Member of the U.S. House of Representatives from Ohio's 20th district
- In office March 4, 1891 – March 3, 1893
- Preceded by: Martin L. Smyser
- Succeeded by: William J. White

Member of the Ohio Senate from the 25th district
- In office January 2, 1888 – January 5, 1890 Serving with David Morrison
- Preceded by: George H. Ely, F. H. Eggers
- Succeeded by: Charles Herman, David Morrison

Personal details
- Born: December 6, 1845 Bedford, Ohio, U.S.
- Died: December 2, 1922 (aged 76) Bedford, Ohio, U.S.
- Resting place: Bedford Cemetery
- Party: Republican

= Vincent A. Taylor =

American politician

Vincent Albert Taylor (December 6, 1845 - December 2, 1922) was a soldier, businessman, and single-term U.S. Representative from Ohio from 1891 to 1893.

==Biography==
Born in Bedford, Ohio, Taylor attended the common schools.

===Civil War===
During the American Civil War, he enlisted in May 1864 in Company H, One Hundred and Fiftieth Regiment, Ohio Volunteer Infantry, a Hundred Days Regiment. In August of the same year, he enrolled in Company H, One Hundred and Seventy-seventh Regiment, Ohio Volunteer Infantry and served until the close of the war.
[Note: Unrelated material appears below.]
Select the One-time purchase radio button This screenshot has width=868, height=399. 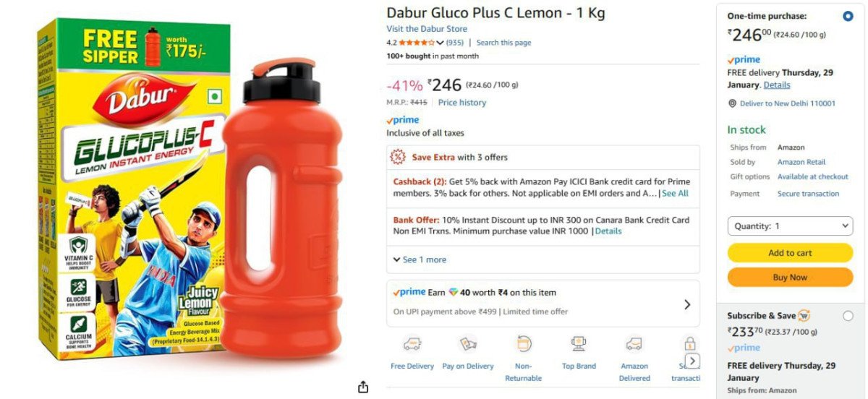(848, 16)
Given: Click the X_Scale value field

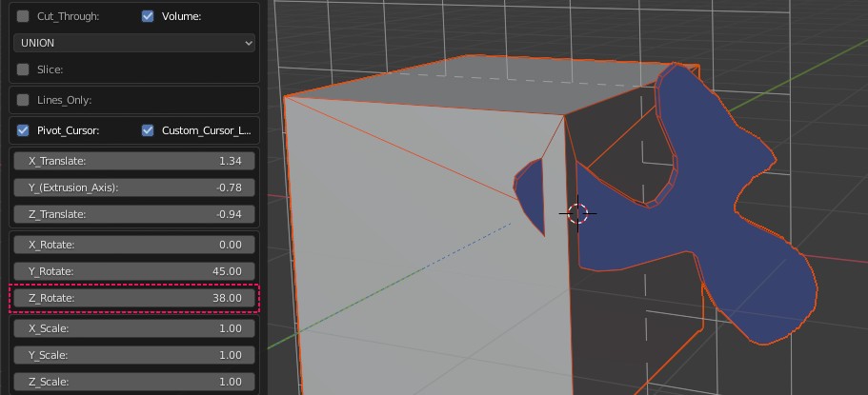Looking at the screenshot, I should pyautogui.click(x=134, y=328).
After mustering out of the service, he returned to Bedford and engaged in manufacturing pursuits. He served as member of the Ohio Senate 1888-1890.

===Congress ===
Taylor was elected as a Republican to the Fifty-second Congress (March 4, 1891 – March 3, 1893). He was not a candidate for renomination in 1892.

===Later career and death ===
He served as president of the Taylor Chair Company in Bedford until his death there December 2, 1922. Taylor was interred in Bedford Cemetery.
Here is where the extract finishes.